— Requirement 1 —
According to the article on business rates and South West social care, how much more would Devon County Council get to spend?
— Requirement 2 —
Continue the article about UNISON's business-rates proposal for South West social care from where it stops.

— Extract provided —
:::::
Use £235m of extra business rates to ease South West social care crisis, UNISON tells Chancellor
The government could ease the social care crisis by handing back to councils in the South West millions in surplus cash raised from business rates, according to new figures published today (Wednesday) by UNISON.
If local authorities in the South West were given back their share of business rates that have been collected by the government, this would mean an extra £235m to spend on social care, says UNISON.
UNISON’s calculations are based on the same funding formula for the government’s Better Care Fund, which allocates resources to the NHS and local authorities.
If the government were able hand back a proportion of business rates for South West local authorities to spend on social care, local council taxpayers would benefit too, says UNISON.
The extra business rates cash would remove the need for local authorities to raise council tax by two per cent* to spend on social care, saving South West residents £45m a year, says UNISON.
UNISON says many more people would be able to receive care in the region under its proposal. Devon County Council would get £28m more to spend and taxpayers would save £6.6m (because money from business rates would avoid the need for council taxes to rise). Similarly Dorset County Council would get £15m, saving its taxpayers £4m a year.
With business rates to spend on social care, South Gloucestershire Council would have another £7.2m to spend, saving its council taxpayers £2.3m. Plymouth City Council would gain £10m, saving nearly £2m for local taxpayers. Cash-strapped Bristol City Council would benefit too, with an additional £15.5m for social care while putting £3.5m back in the pockets of local ratepayers.
UNISON South West regional secretary Joanne Kaye said: “The social care system is in dire straits. There’s simply not enough money to fund the care that’s needed.
“The losers are the thousands of dedicated homecare workers, who work long hours, and whose already low wages are dragged below the legal minimum because of the non-payment of travel time.
“Those suffering the most are the elderly and the disabled, who rely on daily visits so they can stay in their own homes. Visits are often too short to administer the care needed, or care packages simply aren’t available. Then people have to stay in hospital far longer than is good for them, in beds that are desperately needed for other patients.
“Investing £235m in social care would be money extremely well spent. Not only would it mean better care for the elderly, it would ease the pressure on homecare staff, and free up beds in the NHS.”
Last week UNISON general secretary Dave Prentis wrote to Philip Hammond setting out where the autumn statement could make a real difference to public services. The Chancellor could:
- End public service job cuts, where fewer staff are trying to do more with less resources.
:::::
— Study material —
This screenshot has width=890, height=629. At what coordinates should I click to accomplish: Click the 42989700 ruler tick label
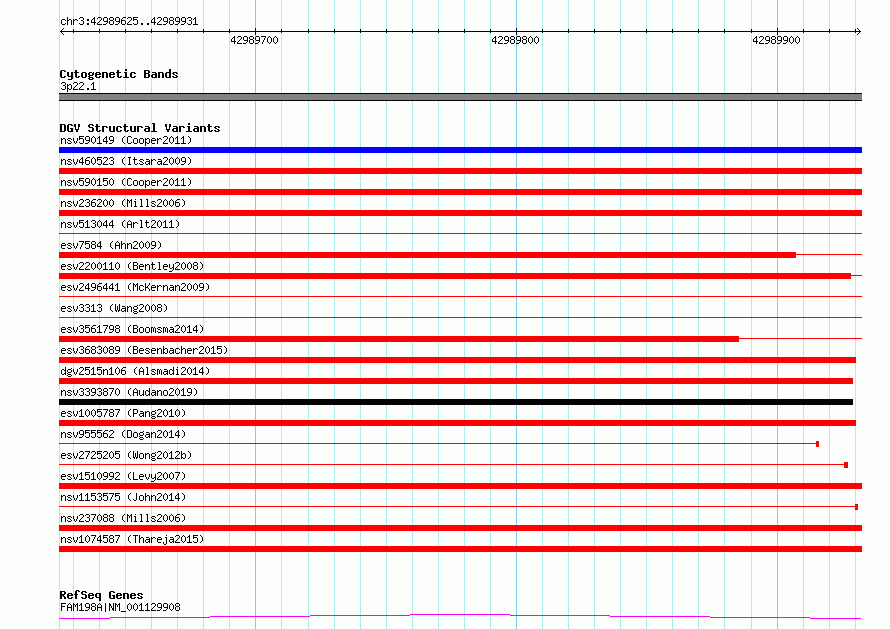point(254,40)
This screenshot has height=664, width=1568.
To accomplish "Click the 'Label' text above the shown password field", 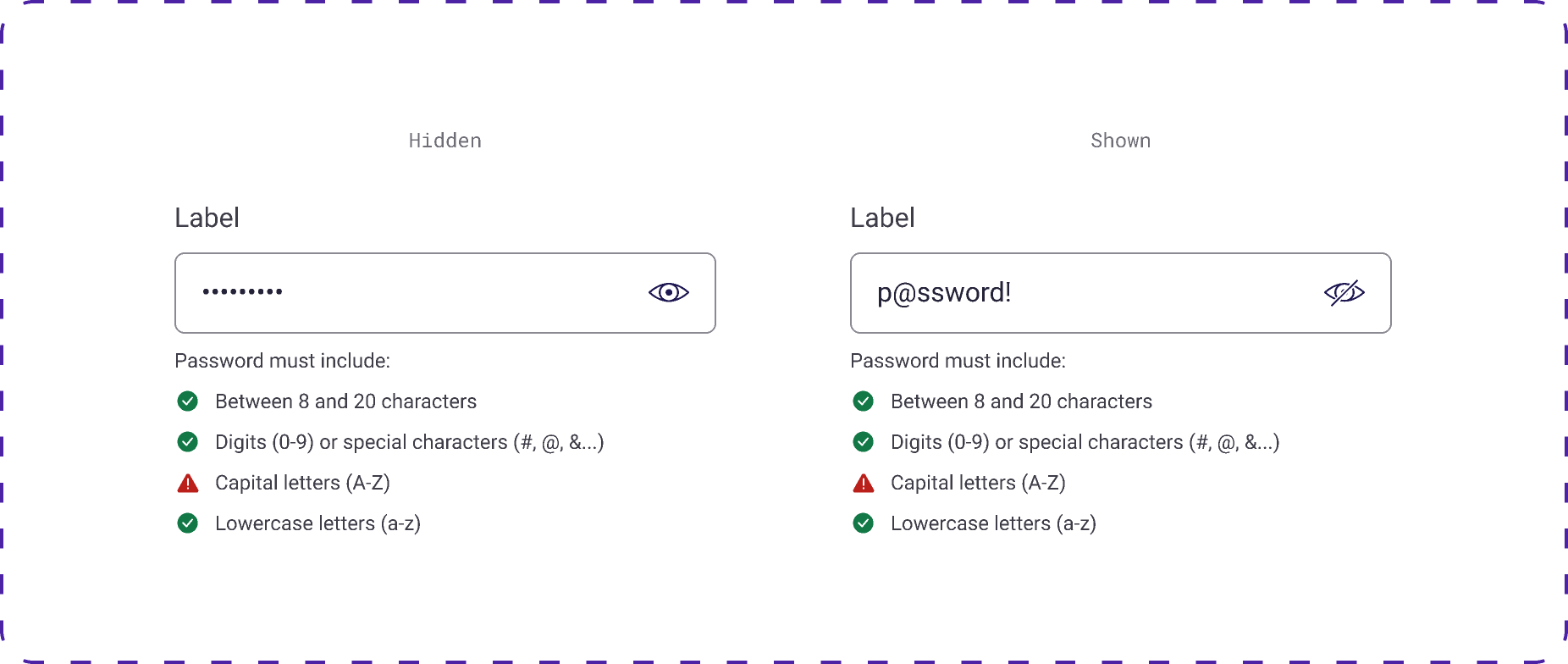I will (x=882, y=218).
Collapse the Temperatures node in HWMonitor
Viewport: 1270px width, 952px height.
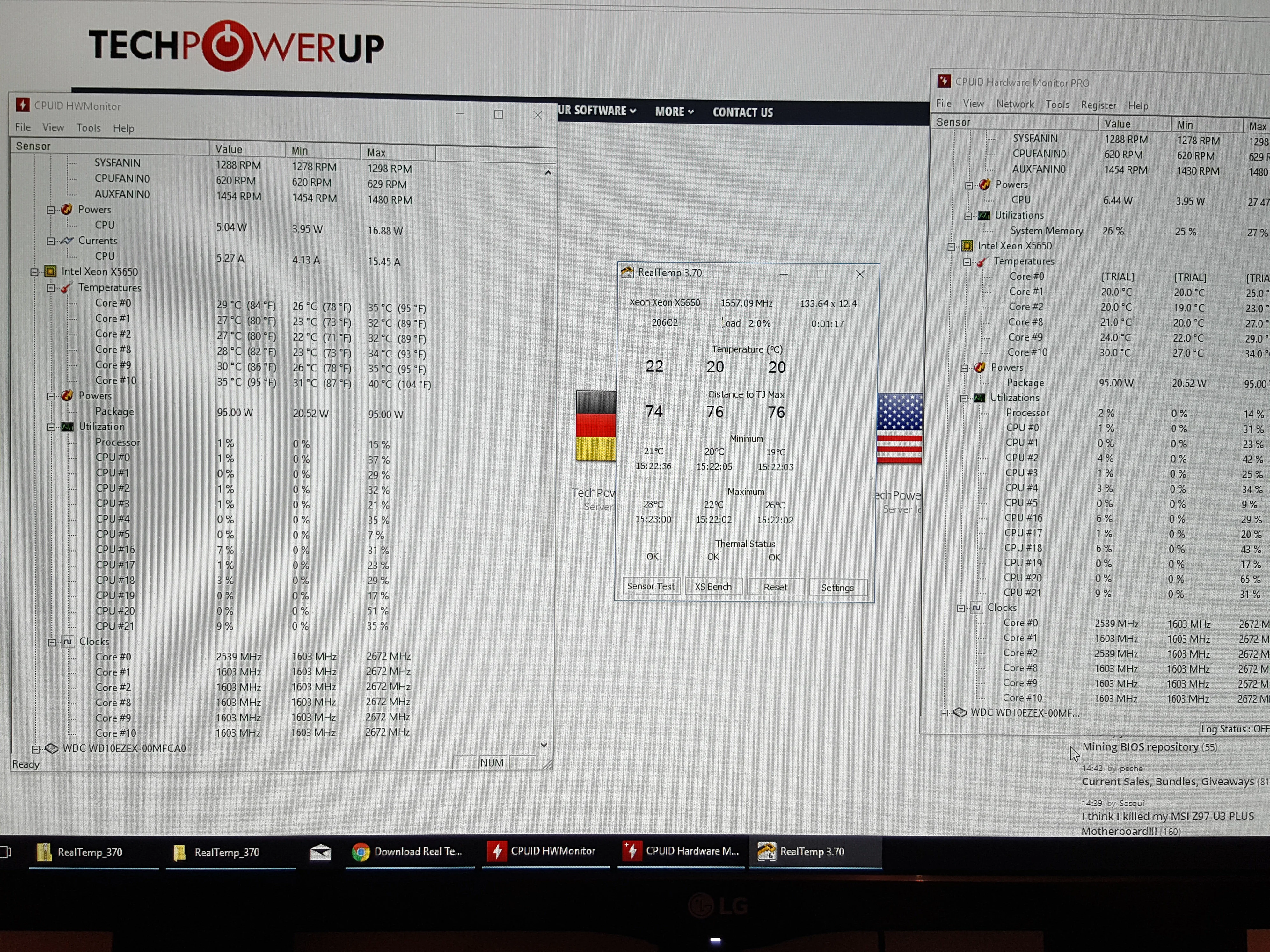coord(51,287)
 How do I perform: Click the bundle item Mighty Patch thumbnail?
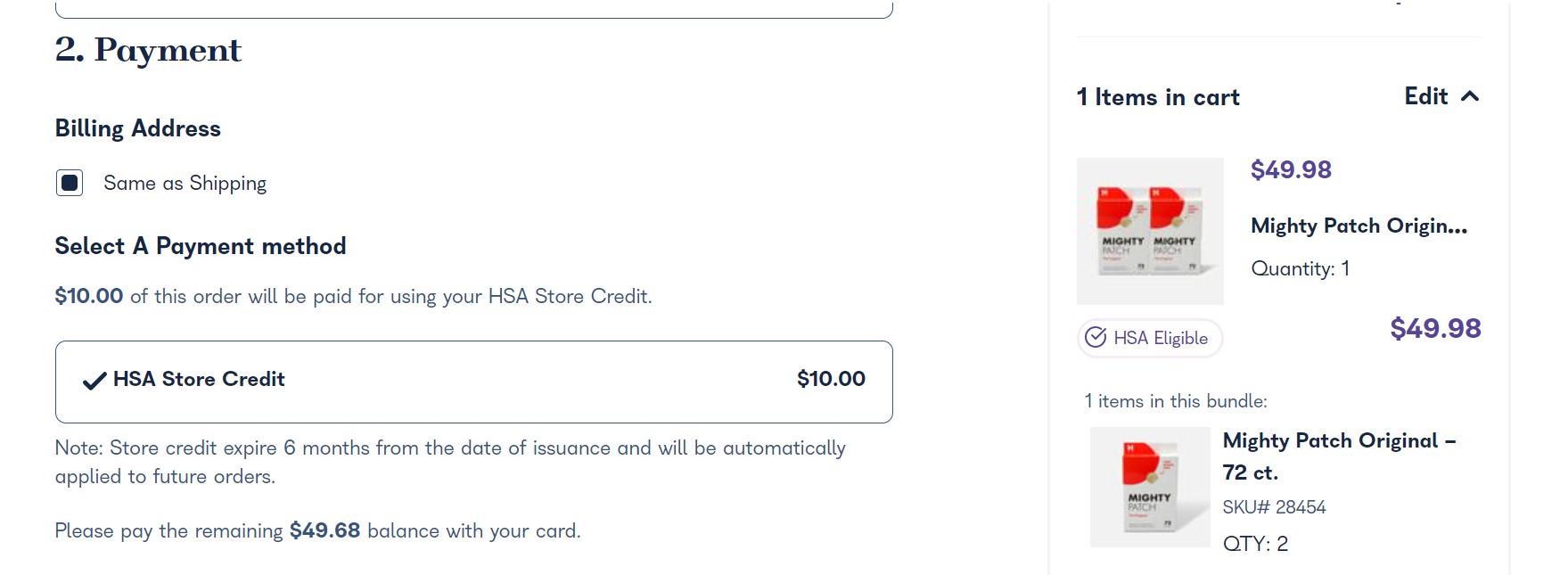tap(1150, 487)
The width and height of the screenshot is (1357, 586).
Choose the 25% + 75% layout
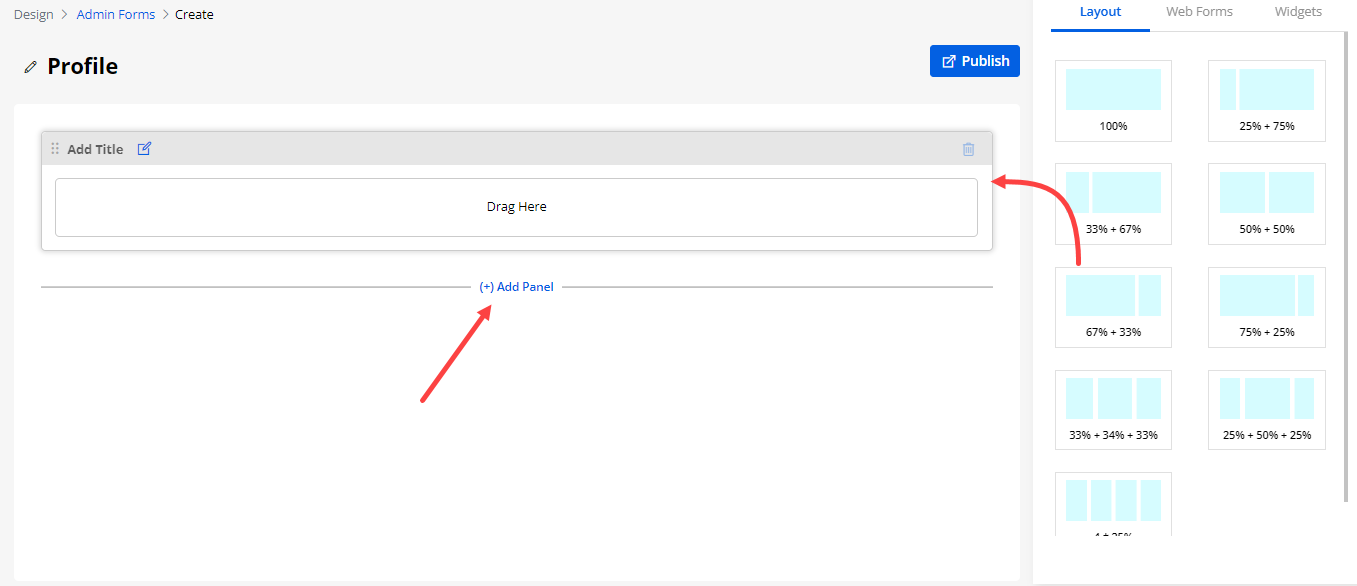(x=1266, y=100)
:::::
— Reply 1 —
£28m

— Reply 2 —
- Fully fund student nurse bursaries, giving the NHS a better chance of recruiting the additional health professionals it needs.
- End the one per cent public sector pay cap, which has caused money worries for many public servants.
|Local authority||Column B||Column C||Column D Extra money raised by UNISON proposal £m|
|UNISON proposal Share of £2.4bn growth in business rates surplus £m||Council tax social care precept £m|
|Bath & North East Somerset||7.4||1.5||5.8|
|Isles of Scilly||0.1||0.0||0.1|
– Column B: UNISON proposal for 2017/18 share of £2.4bn adult social care grant by council using the Better Care Fund (2016/17) distribution model.
– *Column C: 2017/18 social care expenditure financed by 2% council tax social care precept.
– Column D: Extra money for social care in 2017/18 under UNISON’s business rates proposal.
– UNISON’s recent report Investing in Social Care, which explains the proposals in more detail, is available here.
– An interactive map of England showing figures for each local authority is available here.
– The government expects to receive a £2.4bn windfall from business taxes next year, and for the two following years. This is because it now receives more in business rates from English local authorities than it pays out in revenue support grant. This ‘surplus’ has yet to be allocated for specific spending by ministers and investing it in social care would be the best possible use of the money, says UNISON.
– *In the 2015 spending review George Osborne allowed English local authorities to increase council tax by an extra two per cent a year, if it was spent on social care. But it means councils in richer areas raise more money. For example, Hackney has a social care budget of £65m and can raise £1.3m, whereas Richmond upon Thames has a budget of £65.6m and gets £2.2m from the precept.